- The SEC has charged a Utah-based crypto firm with violating federal securities laws by selling counterfeit mining equipment worth $18 million
- As expected, the crypto community has responded to the agency’s “regulation through enforcement” dictate
The United States Securities and Exchange Commission (SEC) has filed a lawsuit against Utah-based crypto firm Green United. The agency has alleged that the company violated federal securities laws by selling counterfeit crypto mining equipment worth $18 million in exchange for tokens.
The complaint states that Green United, the founder and main promoter, offered investment in Green Boxes. These boxes were marketed as specialized cryptocurrency mining machines, capable of mining GREEN tokens on the Green Blockchain. The company raised $18 million from investors through this arrangement.
Investors were reportedly promised a monthly return of 40-50% on the GREEN tokens.
Investors were also told that the success of their investments depends on Green United maintaining control over their ‘Green Boxes’. These would be hosted remotely in a data center controlled by Green United.
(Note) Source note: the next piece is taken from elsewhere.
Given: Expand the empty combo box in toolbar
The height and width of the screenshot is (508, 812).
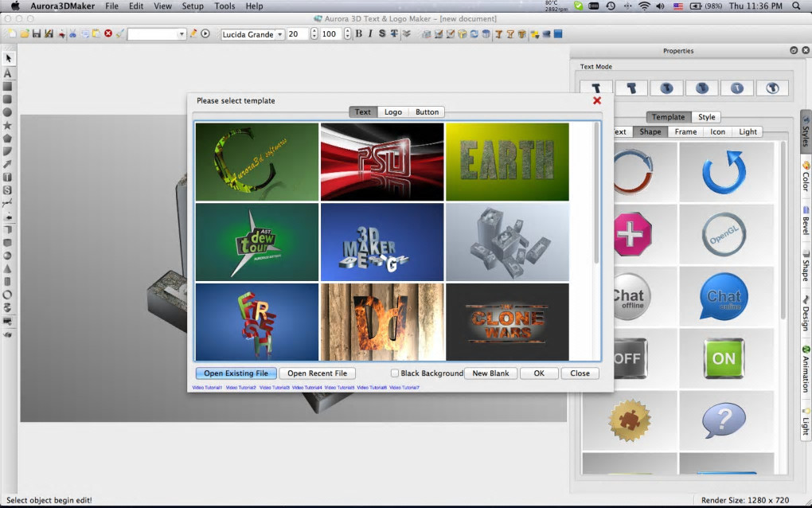Looking at the screenshot, I should [182, 34].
According to the SEC, Green United’s mining rigs never mined GREEN tokens because they were not minable crypto assets. The SEC has even argued that the Green Boxes were actually S9 Antminers – Bitcoin mining equipment. Furthermore, the so-called Green Blockchain did not yet exist.
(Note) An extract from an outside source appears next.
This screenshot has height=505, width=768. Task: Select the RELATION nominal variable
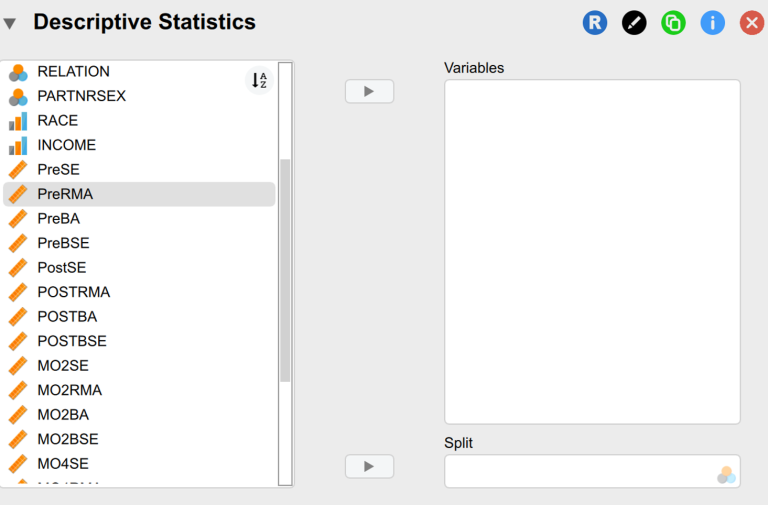pos(73,72)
Instead, GREEN tokens were created on the Ethereum blockchain and distributed to investors’ portfolios a few months after the mining machines were purchased in April 2018. According to the complaint, a significant portion of the money raised was used to fund the company’s operational and promotional activities.
The SEC also claims that the value of GREEN tokens has never increased. They could not be traded on a secondary market until the fall of 2020. The current price of $0.004 is significantly less than the promised initial value of two cents per token.
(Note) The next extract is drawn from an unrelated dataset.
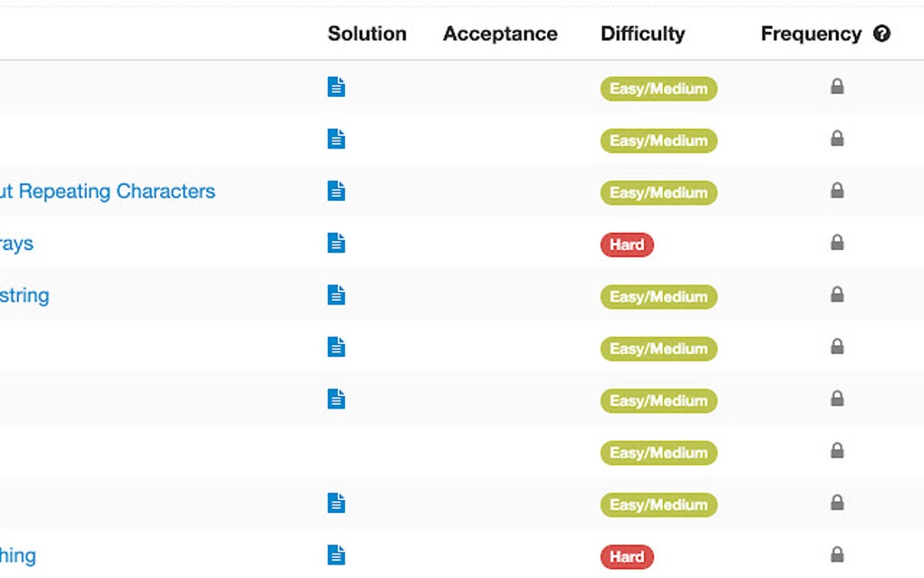Click lock icon in the row without a solution
The image size is (924, 578).
pyautogui.click(x=837, y=451)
The SEC is seeking permanent injunctions, restitution and civil sanctions against Green United and the two individuals.
Lots of conflicting opinions
MetaLawMan wrote that the SEC has asserted that selling crypto mining equipment and providing hosting services for the equipment constitutes an “investment contract” under Howey. The user also accused the SEC of going beyond its legal authority. “The overreach is accelerating. Congress must act,” MetaLawMan added.
Multiple users mentioned the alarming nature of the “information” shared by MetaLawMan. Casa co-founder and CTO Jameson Lopp responded,
“The problem the SEC has with this operation is not that they were selling mining equipment, but that they were selling a stupid token that came with an expectation of future profits from the development promised by the company selling the tokens.”
Timothy Peterson, another prominent cryptocurrency commentator on Twitter, called MetaLawMan’s stance “somewhat a bad view.” The SEC’s case, he said, is one of alleged fraud. However, Peterson agreed that it is difficult to apply the term “investment contract” to this case.
SEC is overstepping its jurisdiction over crypto
The latest SEC action is one of many enforcement actions taken by the regulatory body against cryptocurrency companies. The SEC recently escalated its campaign against unregistered securities, which they claim put investors in risky situations without enough transparency.
The regulatory body last month penalized Kraken with a $30 million settlement, forcing it to end its crypto staking program in the country. The SEC has also warned Paxos about its plans to sue them for issuing Binance USD (BUSD). The SEC claims that BUSD is an unregistered security.
The crypto community has repeatedly claimed that the SEC continues to overstep its jurisdiction in issuing regulations related to crypto assets.
Last month, SEC Commissioner Hester Peirce himself challenged SEC Chairman Gary Gensler and the SEC’s latest proposal regarding crypto custody in the United States.
“In what is becoming common practice, the Commission is again proposing to impose contractual clauses involving entities that the Commission does not regulate,” Peirce wrote in her letter. She added,
“The Commission does not have the power to regulate custodians directly, but we propose to regulate them indirectly. Given our lack of regulatory authority, who would get on the hook if a qualified custodian did not meet these requirements?”